• [Assignment] Reproduce verbatim the lines of the material below, starting at the line with "This screenshot has width=575, height=329." and ending at the line with "Given: Open Covid-19", both inclusive; skip the rest.

• [Data shown]
........
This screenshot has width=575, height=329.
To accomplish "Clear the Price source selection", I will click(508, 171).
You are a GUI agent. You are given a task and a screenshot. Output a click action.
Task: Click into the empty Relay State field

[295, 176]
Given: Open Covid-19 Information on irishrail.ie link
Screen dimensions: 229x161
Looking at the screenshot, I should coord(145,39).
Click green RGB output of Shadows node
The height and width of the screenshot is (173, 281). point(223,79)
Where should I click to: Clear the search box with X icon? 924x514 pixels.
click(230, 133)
........
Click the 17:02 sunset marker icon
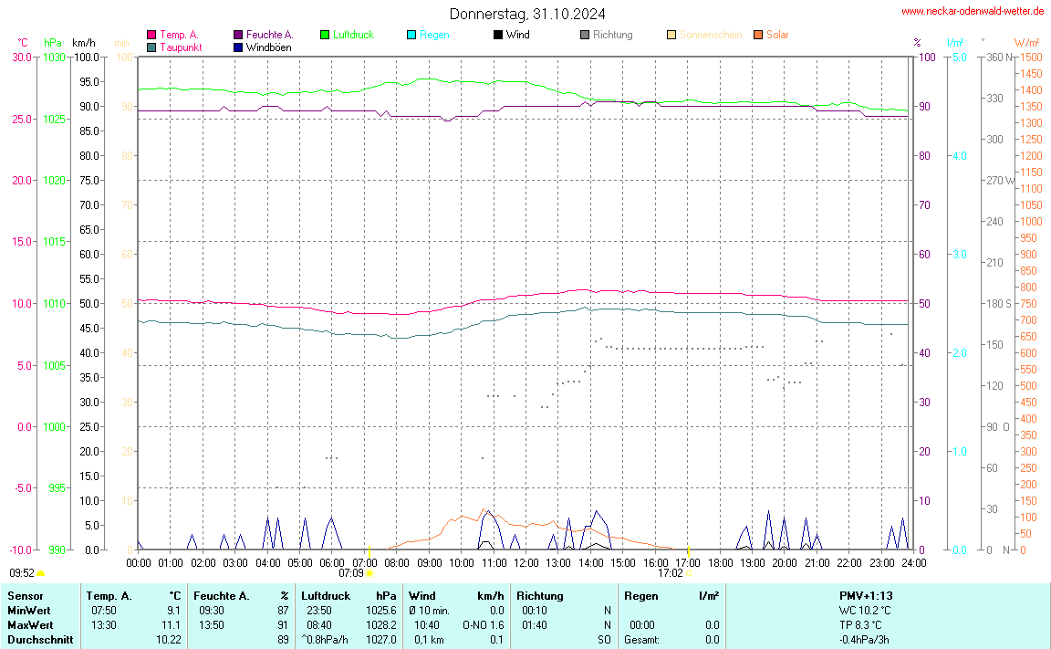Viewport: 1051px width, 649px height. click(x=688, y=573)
........
• [Task answer]
This screenshot has width=575, height=329.
To accomplish "Clear the Price source selection", I will click(508, 171).
You are a GUI agent. You are given a task and a screenshot. Output a click action.
Task: Click into the empty Relay State field

[295, 176]
Given: Open Covid-19 Information on irishrail.ie link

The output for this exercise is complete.